WHAT TO WORK ON: In the records that follow, find each line with "Google" and pull it out.

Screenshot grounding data
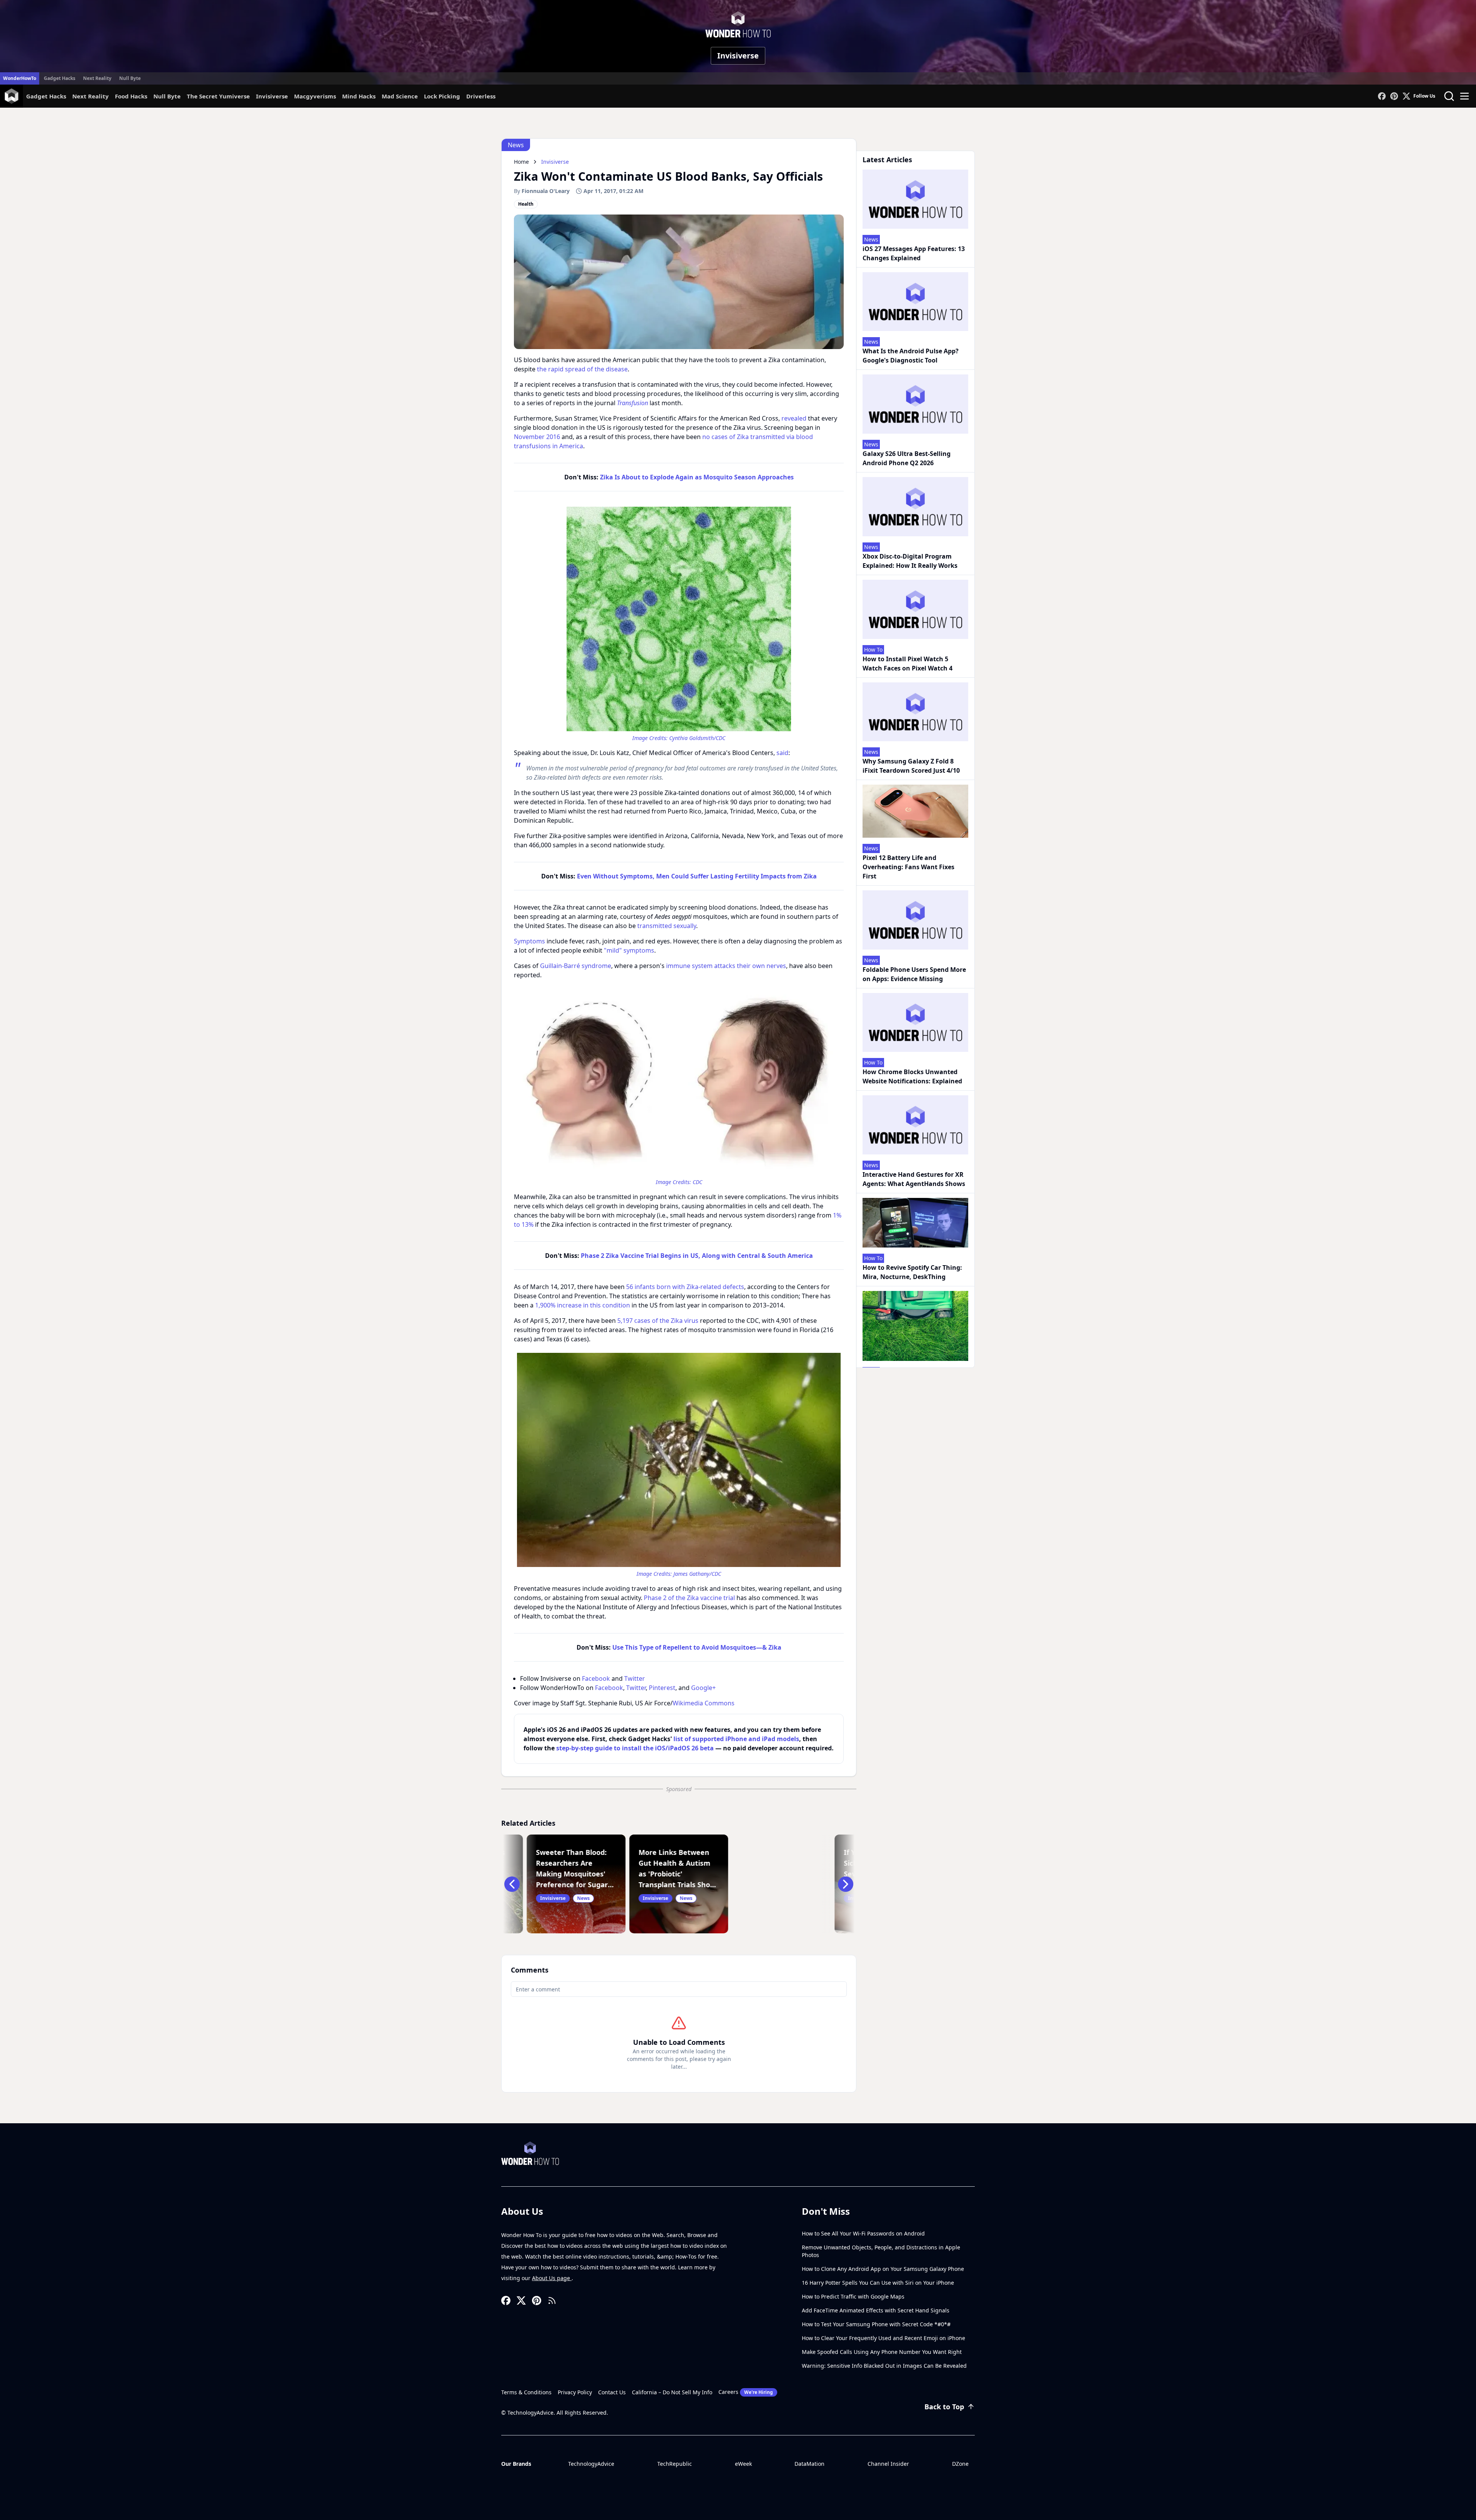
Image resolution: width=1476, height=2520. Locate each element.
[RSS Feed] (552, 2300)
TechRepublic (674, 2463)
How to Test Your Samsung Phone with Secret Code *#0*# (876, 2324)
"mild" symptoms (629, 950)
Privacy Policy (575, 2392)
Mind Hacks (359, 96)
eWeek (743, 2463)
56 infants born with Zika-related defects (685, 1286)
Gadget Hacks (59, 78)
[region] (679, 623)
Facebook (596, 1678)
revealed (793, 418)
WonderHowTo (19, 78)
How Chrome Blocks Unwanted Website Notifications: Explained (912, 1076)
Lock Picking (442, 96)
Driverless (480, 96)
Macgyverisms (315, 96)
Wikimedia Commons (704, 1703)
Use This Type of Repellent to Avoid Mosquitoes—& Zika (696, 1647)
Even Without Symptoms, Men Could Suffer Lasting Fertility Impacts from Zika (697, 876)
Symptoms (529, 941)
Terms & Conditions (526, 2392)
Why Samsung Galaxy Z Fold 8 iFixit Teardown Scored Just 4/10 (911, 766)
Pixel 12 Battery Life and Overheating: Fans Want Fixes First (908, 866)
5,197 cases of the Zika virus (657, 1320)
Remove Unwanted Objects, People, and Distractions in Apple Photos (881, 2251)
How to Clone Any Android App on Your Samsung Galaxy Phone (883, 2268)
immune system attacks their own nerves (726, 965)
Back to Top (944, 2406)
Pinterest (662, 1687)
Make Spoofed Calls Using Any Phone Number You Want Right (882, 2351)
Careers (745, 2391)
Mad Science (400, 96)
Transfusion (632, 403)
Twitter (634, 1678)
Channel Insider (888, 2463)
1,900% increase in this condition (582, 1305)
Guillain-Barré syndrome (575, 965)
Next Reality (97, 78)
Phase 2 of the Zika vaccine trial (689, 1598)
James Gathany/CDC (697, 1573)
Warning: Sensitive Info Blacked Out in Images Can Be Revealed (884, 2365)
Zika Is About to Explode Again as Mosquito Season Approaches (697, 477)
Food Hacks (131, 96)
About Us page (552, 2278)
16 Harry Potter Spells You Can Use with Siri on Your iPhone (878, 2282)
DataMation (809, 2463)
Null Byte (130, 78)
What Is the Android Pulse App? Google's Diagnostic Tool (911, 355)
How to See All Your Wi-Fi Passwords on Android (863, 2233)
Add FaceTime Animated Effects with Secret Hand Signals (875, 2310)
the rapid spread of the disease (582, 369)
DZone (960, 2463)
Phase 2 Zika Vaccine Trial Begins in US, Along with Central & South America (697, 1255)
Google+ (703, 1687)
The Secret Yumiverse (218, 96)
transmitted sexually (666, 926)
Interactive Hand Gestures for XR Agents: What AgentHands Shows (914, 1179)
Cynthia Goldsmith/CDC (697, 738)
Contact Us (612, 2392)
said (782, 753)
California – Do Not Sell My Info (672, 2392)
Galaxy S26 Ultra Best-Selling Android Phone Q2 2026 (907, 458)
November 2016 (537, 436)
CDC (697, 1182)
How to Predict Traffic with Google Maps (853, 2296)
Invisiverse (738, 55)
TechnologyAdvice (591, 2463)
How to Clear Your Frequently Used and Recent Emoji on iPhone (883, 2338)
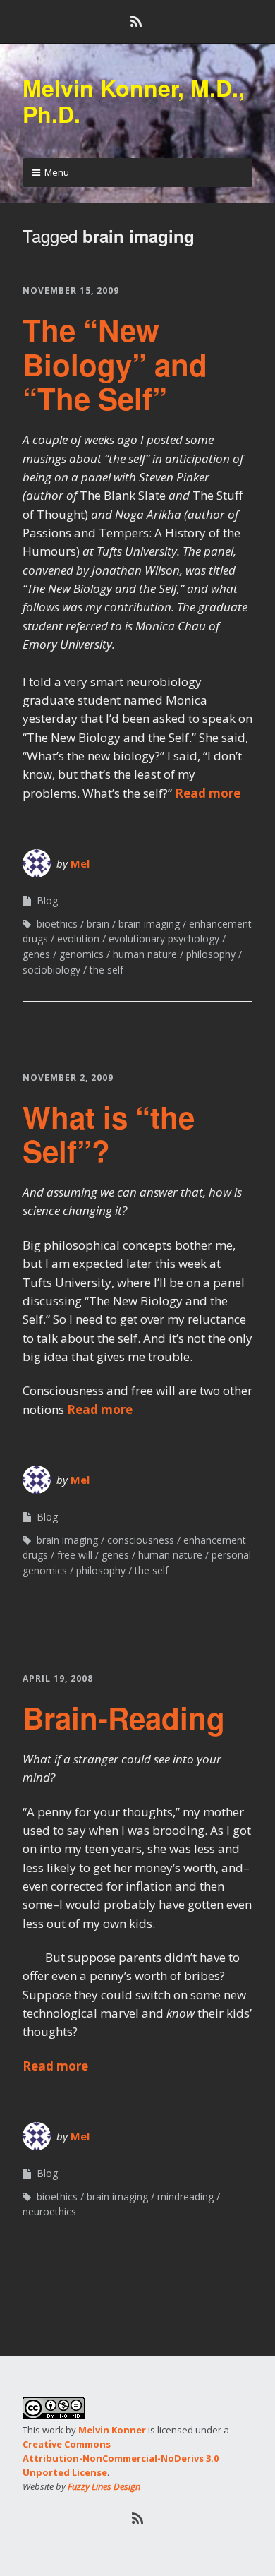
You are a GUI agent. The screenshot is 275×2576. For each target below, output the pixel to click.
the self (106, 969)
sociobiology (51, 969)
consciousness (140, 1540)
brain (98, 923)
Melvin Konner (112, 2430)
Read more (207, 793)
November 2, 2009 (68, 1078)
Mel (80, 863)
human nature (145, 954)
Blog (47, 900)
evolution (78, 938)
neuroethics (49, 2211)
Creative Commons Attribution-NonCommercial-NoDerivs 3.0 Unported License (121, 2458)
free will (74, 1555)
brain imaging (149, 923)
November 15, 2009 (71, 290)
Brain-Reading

ANSWER BELOW:
What Is the Android Pulse App? Google's Diagnostic Tool (911, 355)
Google+ (703, 1687)
How to Predict Traffic with Google Maps (853, 2296)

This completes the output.